══ The input ══
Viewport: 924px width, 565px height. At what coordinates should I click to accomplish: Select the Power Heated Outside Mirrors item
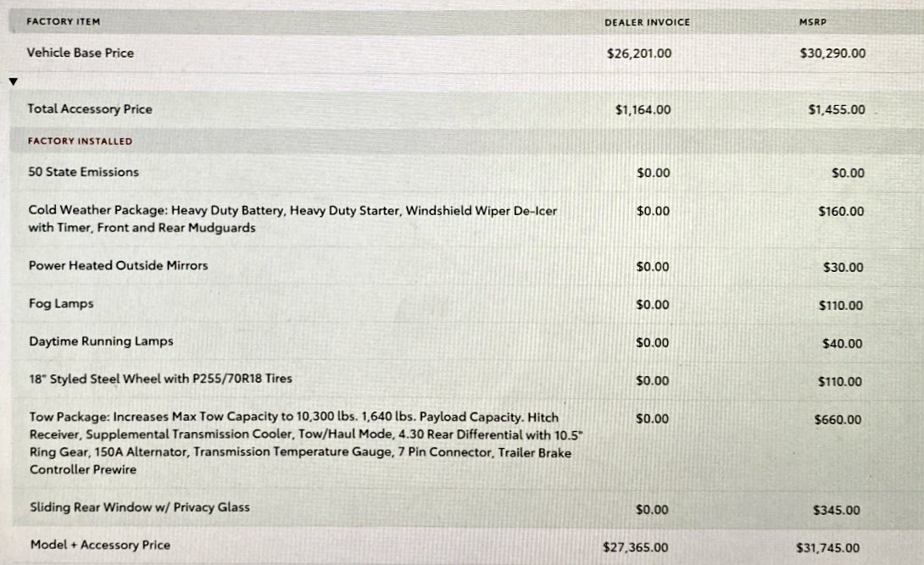pyautogui.click(x=119, y=265)

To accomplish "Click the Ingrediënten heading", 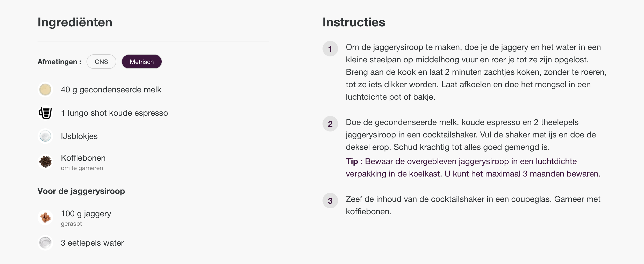I will [x=75, y=22].
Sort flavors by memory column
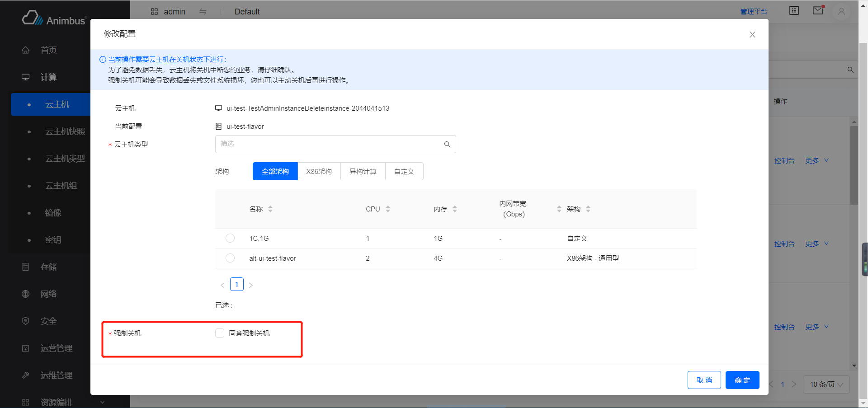The width and height of the screenshot is (868, 408). coord(455,209)
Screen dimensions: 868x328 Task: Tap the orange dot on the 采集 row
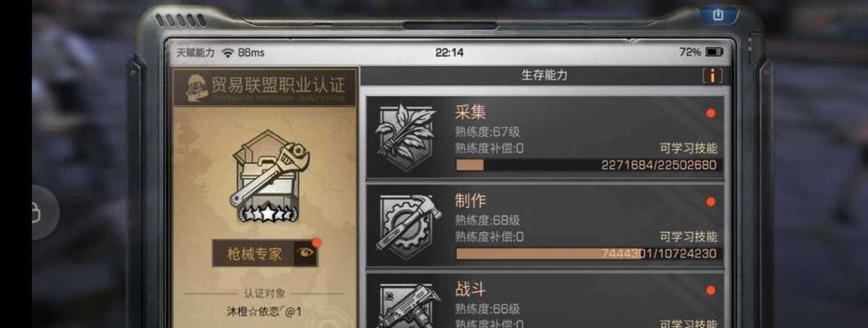pos(710,113)
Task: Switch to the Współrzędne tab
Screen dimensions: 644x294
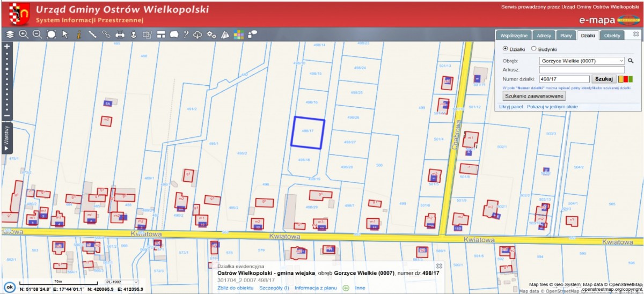Action: tap(514, 35)
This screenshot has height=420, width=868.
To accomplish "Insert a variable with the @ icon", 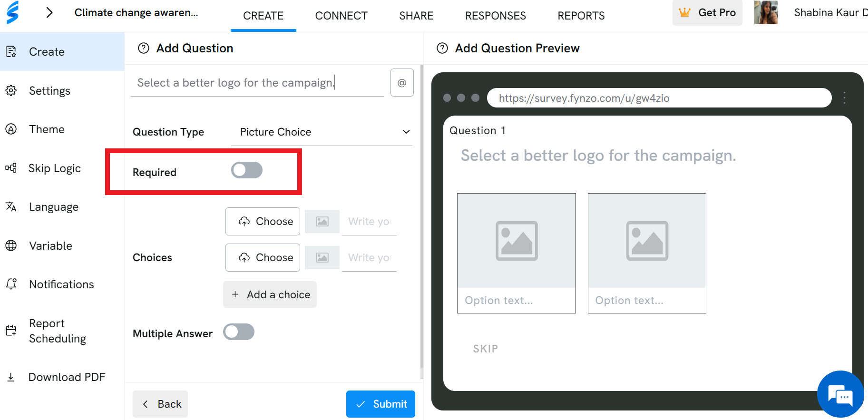I will coord(402,83).
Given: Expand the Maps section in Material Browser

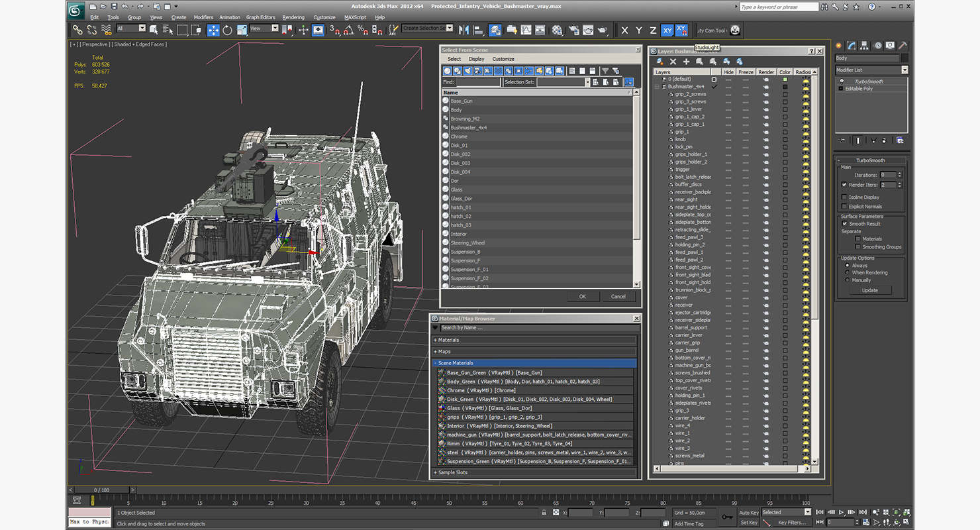Looking at the screenshot, I should [x=444, y=352].
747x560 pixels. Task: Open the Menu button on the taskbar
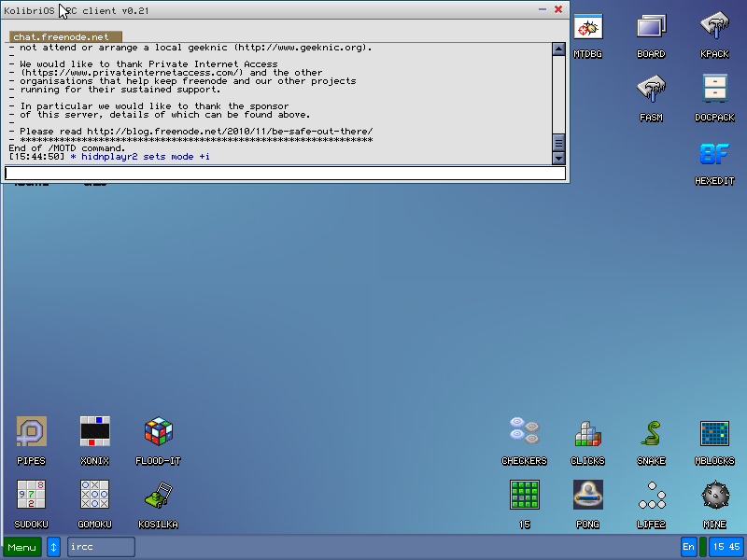22,547
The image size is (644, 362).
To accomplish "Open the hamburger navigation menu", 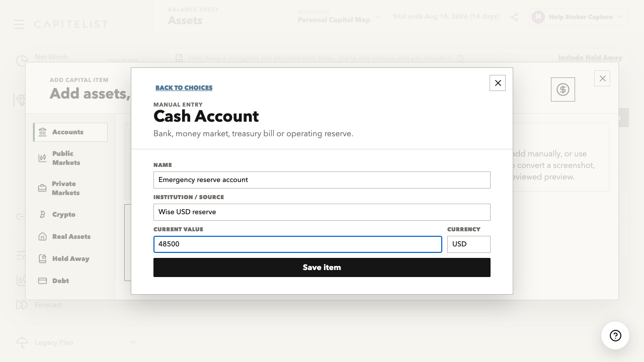I will click(19, 24).
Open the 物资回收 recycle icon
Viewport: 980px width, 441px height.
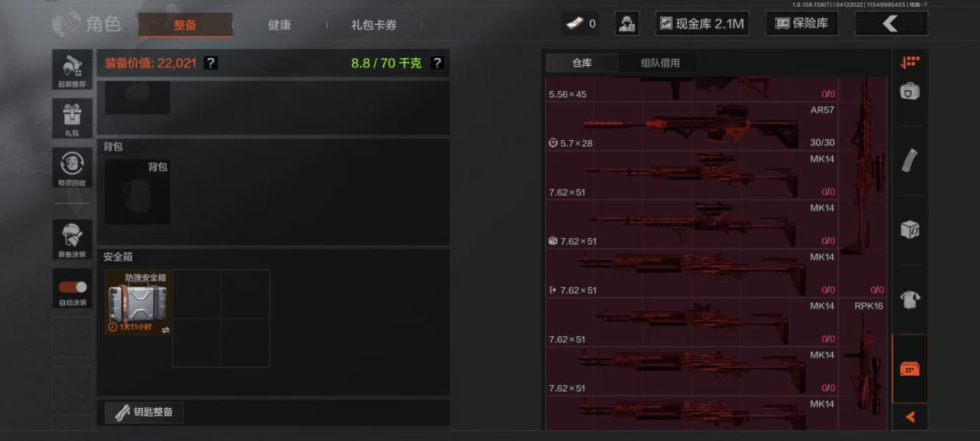pyautogui.click(x=72, y=168)
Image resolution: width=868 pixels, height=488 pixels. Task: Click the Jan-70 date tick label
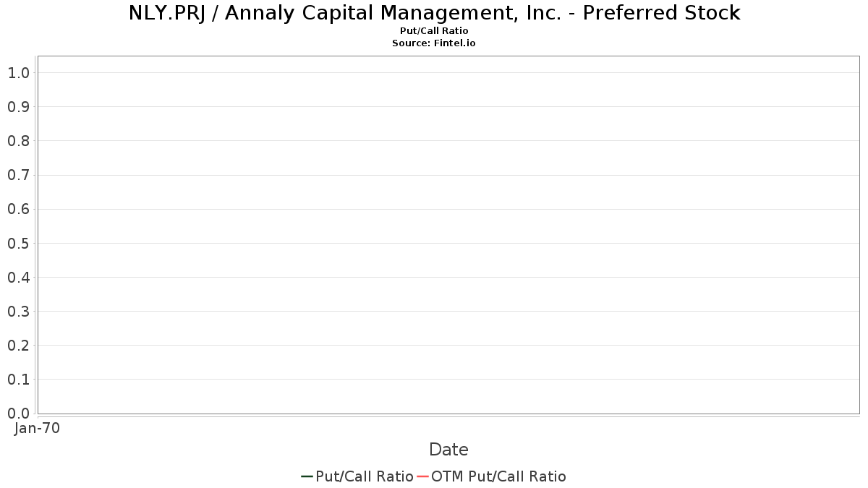point(38,428)
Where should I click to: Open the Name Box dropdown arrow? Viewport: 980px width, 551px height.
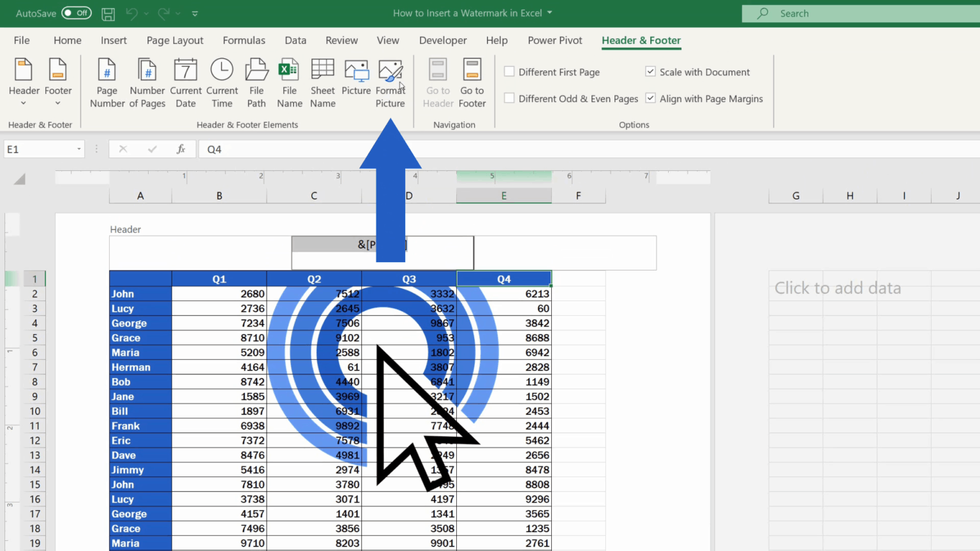(x=78, y=149)
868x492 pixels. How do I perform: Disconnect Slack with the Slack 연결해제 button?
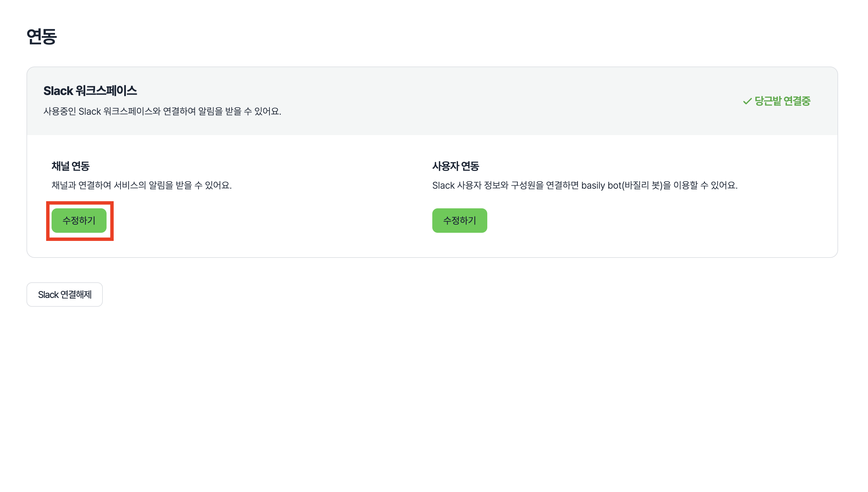[64, 295]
═══
**Task details**
The expected output is the run of lines from the one containing "Where should I" to the last line of the listing above, both included, word for word and free of pictures.

**Task result**
Where should I click to: Open the Name Box dropdown arrow? Viewport: 980px width, 551px height.
(x=78, y=149)
868x492 pixels. How do I perform: Disconnect Slack with the Slack 연결해제 button?
[64, 295]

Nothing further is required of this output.